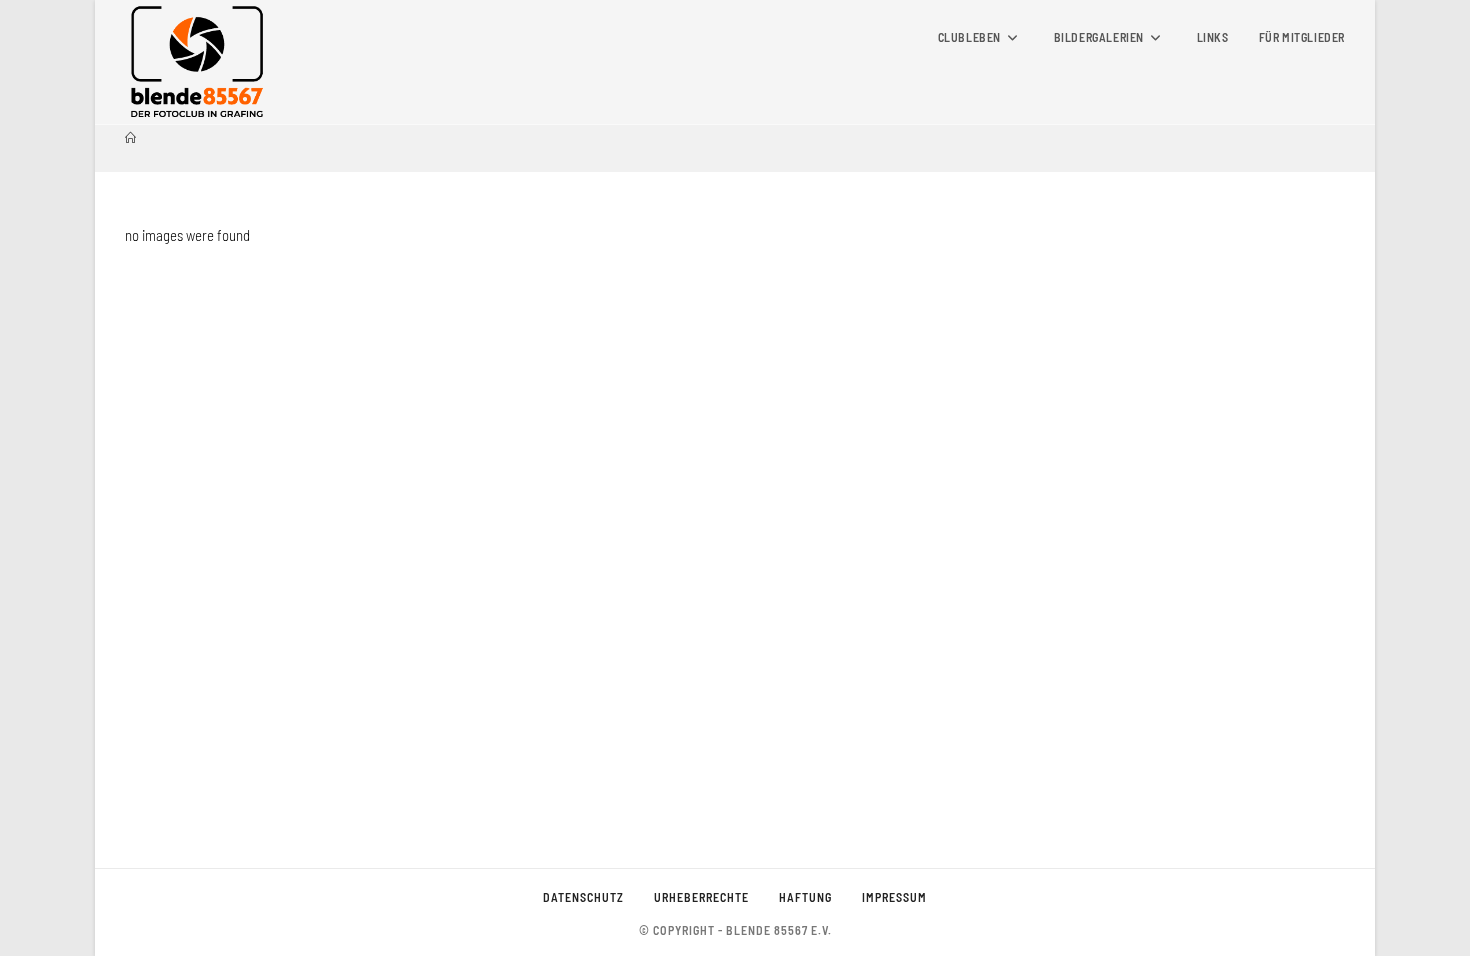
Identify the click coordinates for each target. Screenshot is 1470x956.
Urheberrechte (701, 897)
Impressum (894, 897)
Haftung (805, 897)
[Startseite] (131, 137)
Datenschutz (583, 897)
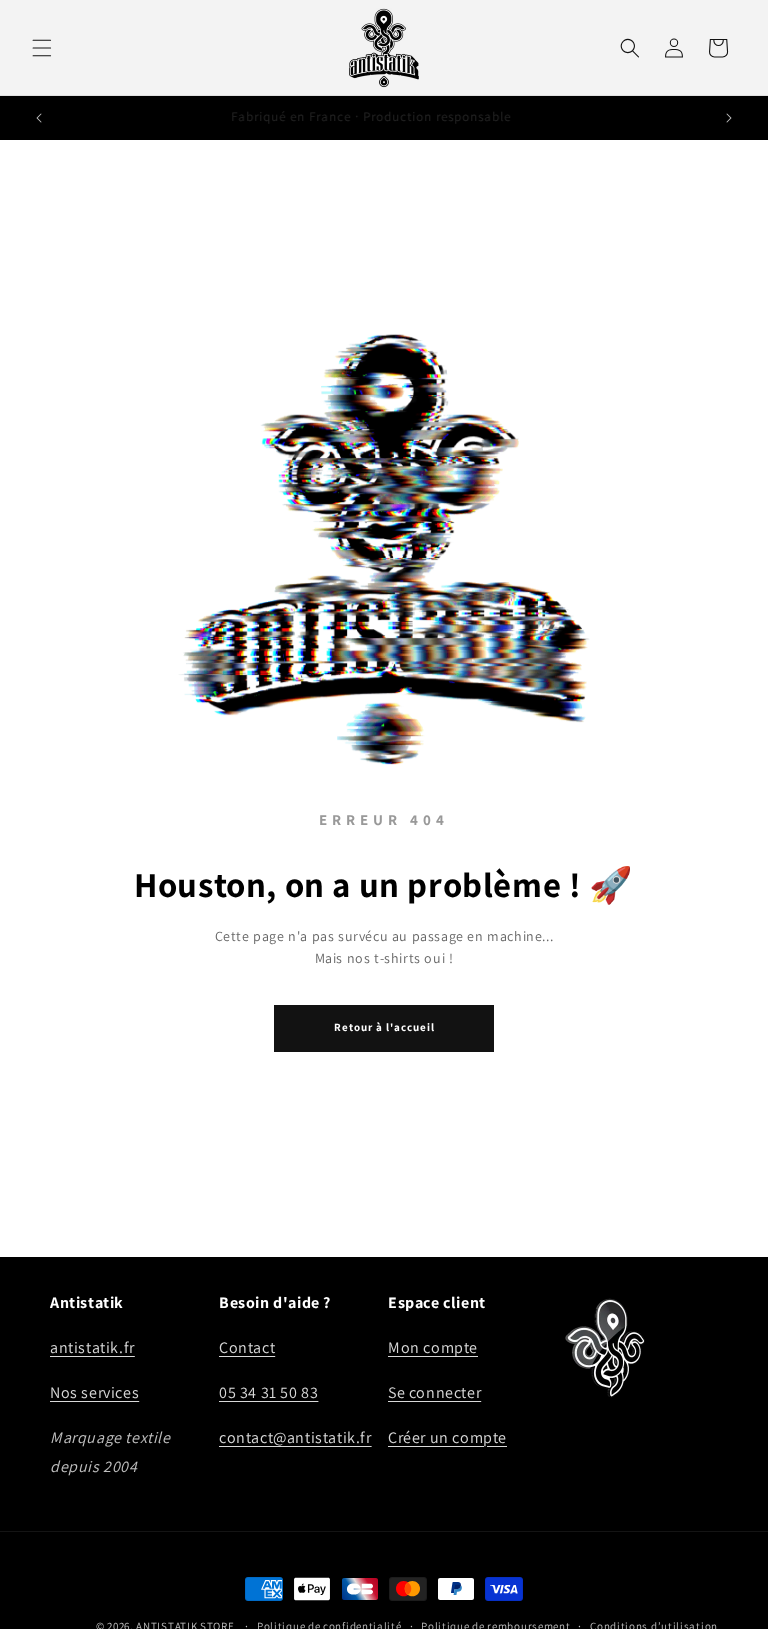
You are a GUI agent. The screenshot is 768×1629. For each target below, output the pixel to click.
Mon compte (433, 1347)
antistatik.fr (92, 1347)
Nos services (94, 1392)
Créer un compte (447, 1437)
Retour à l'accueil (384, 1027)
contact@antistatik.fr (295, 1437)
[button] (42, 48)
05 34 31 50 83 (268, 1392)
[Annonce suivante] (729, 118)
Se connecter (434, 1392)
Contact (247, 1347)
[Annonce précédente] (39, 118)
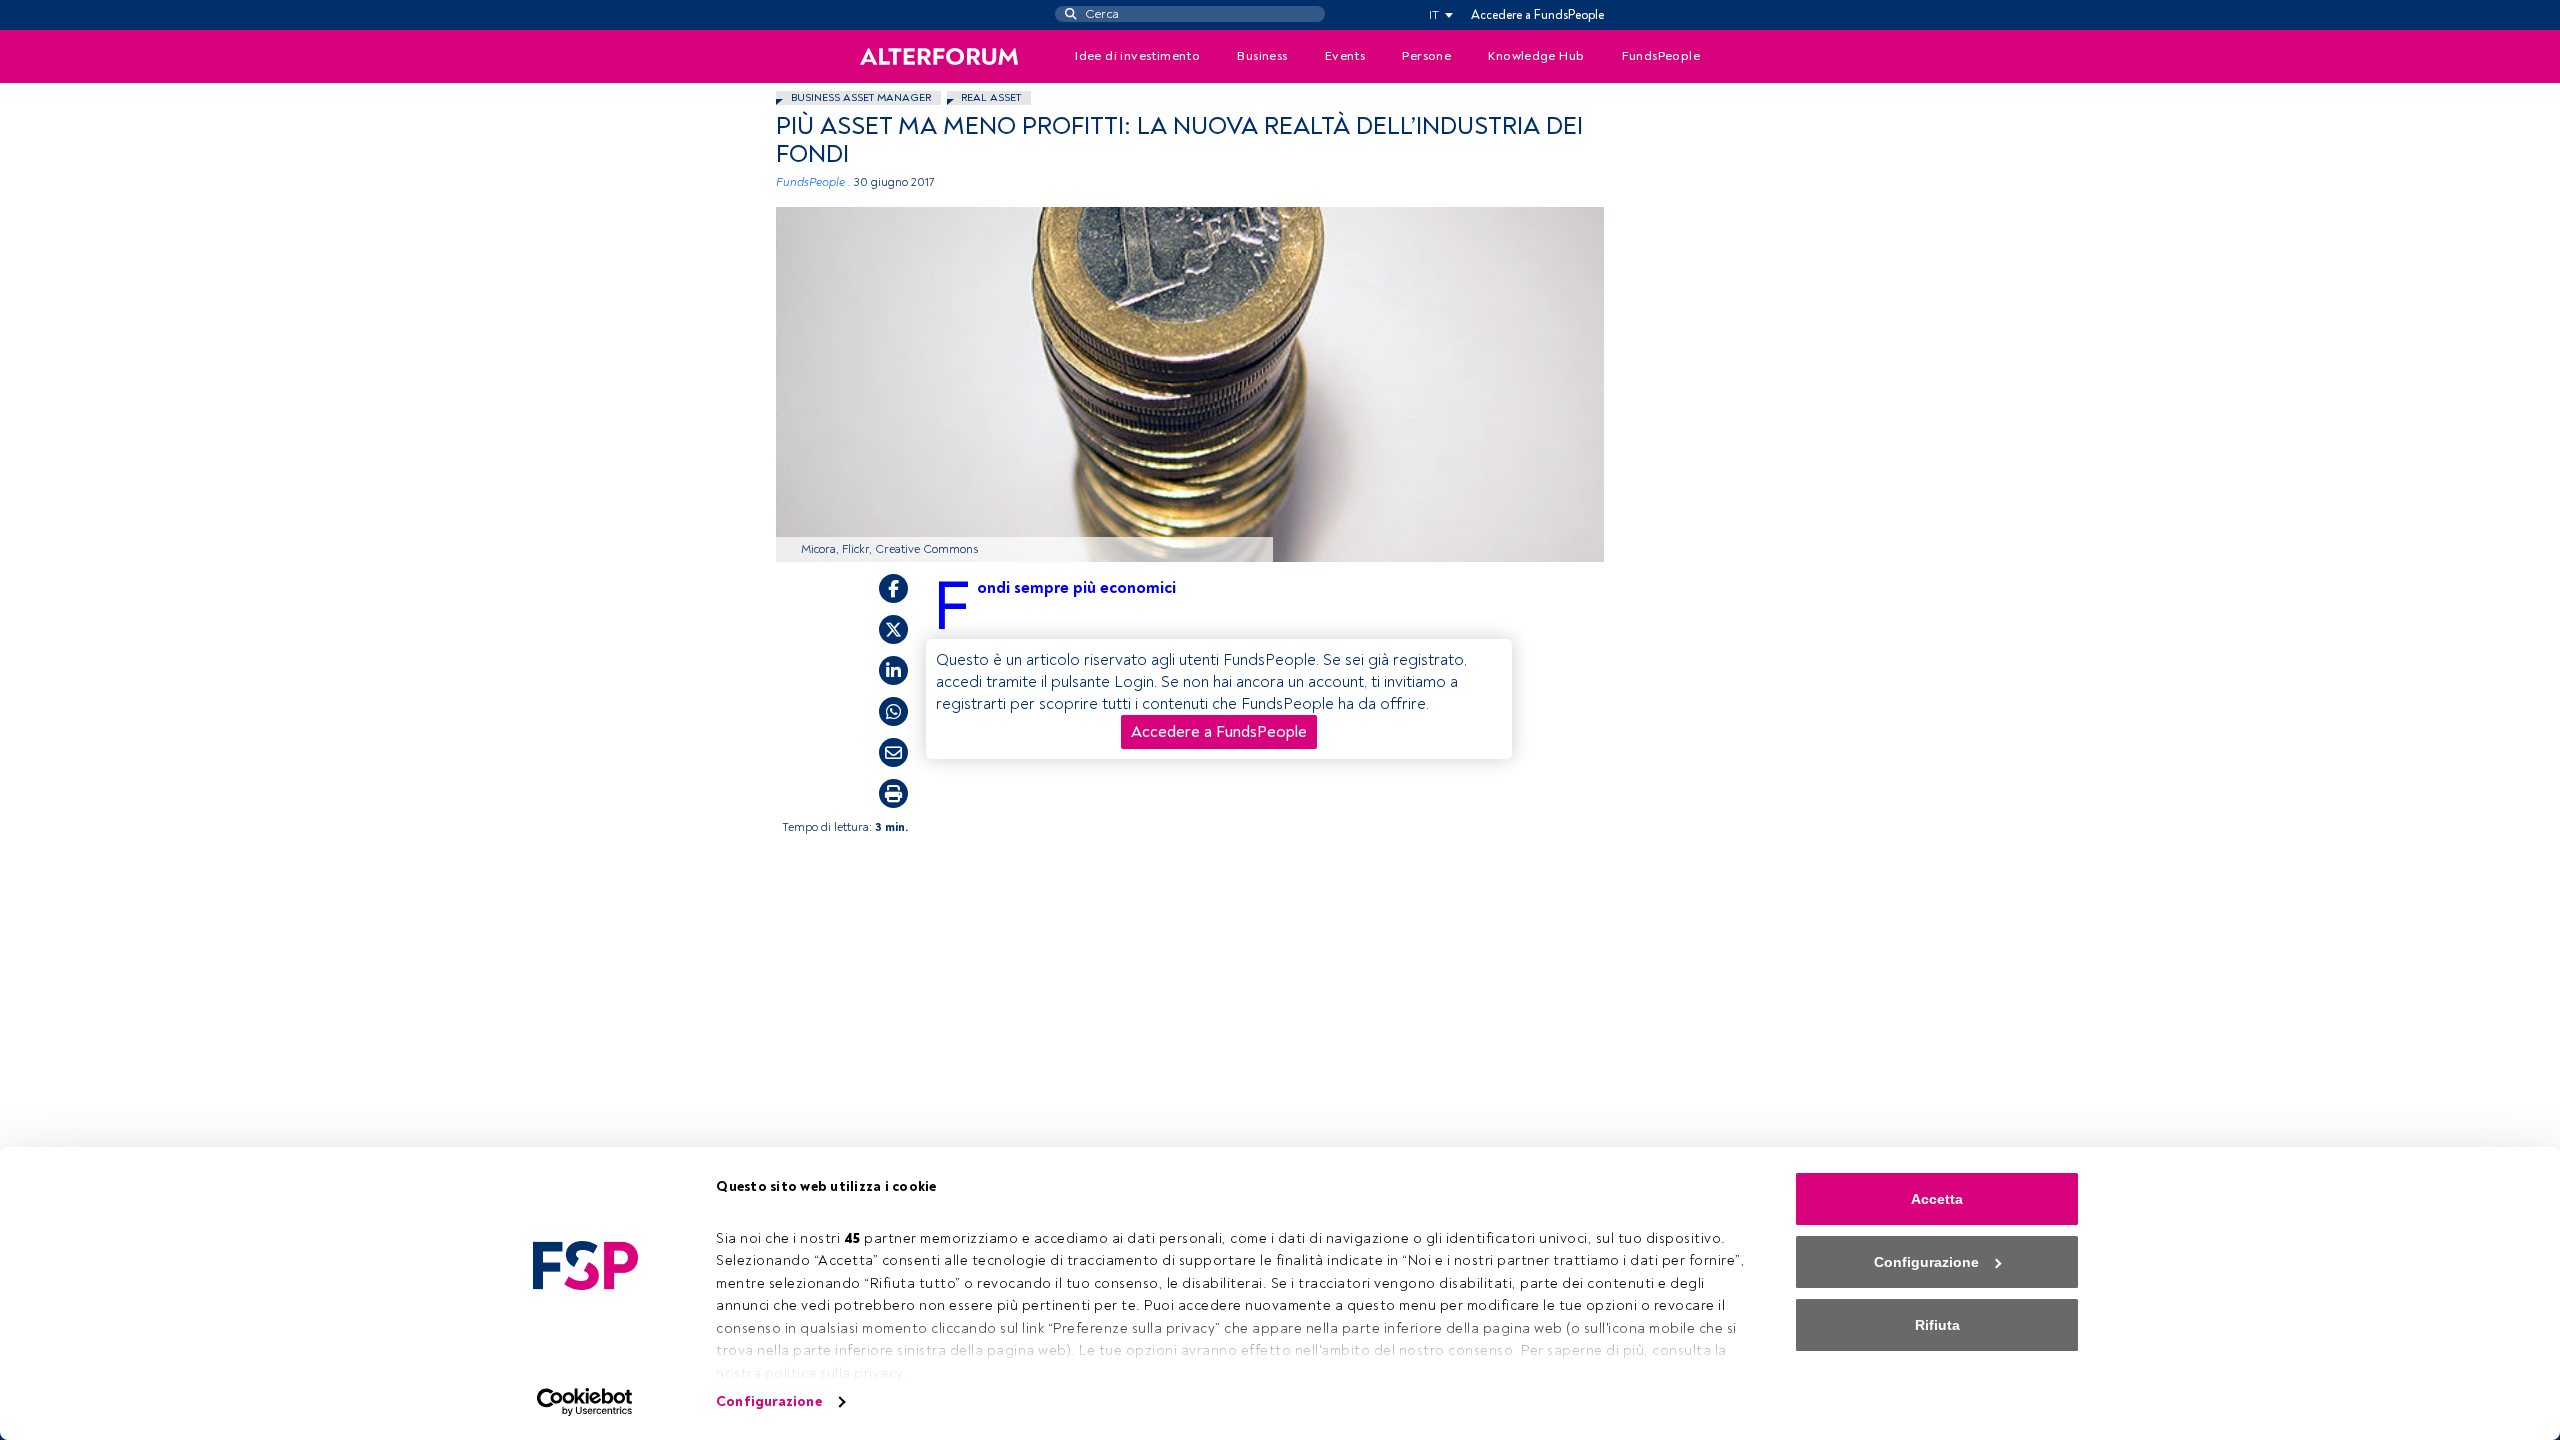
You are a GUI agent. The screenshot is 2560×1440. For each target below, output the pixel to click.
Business (1262, 56)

Action item: Return the records word for word, leaving every picture out of the copy.

Exercise answer:
Identify the click coordinates for each target. Screenshot is 1470x956.
Urheberrechte (701, 897)
Impressum (894, 897)
Haftung (805, 897)
[Startseite] (131, 137)
Datenschutz (583, 897)
You are a GUI agent. The screenshot is 768×1629. For each target below, output the pixel to click.
Mon compte (433, 1347)
antistatik.fr (92, 1347)
Nos services (94, 1392)
Créer un compte (447, 1437)
Retour à l'accueil (384, 1027)
contact@antistatik.fr (295, 1437)
[button] (42, 48)
05 34 31 50 83 (268, 1392)
[Annonce suivante] (729, 118)
Se connecter (434, 1392)
Contact (247, 1347)
[Annonce précédente] (39, 118)
You are a GUI agent. The screenshot is 2560×1440. For each target below, output the pixel to click.
Business (1262, 56)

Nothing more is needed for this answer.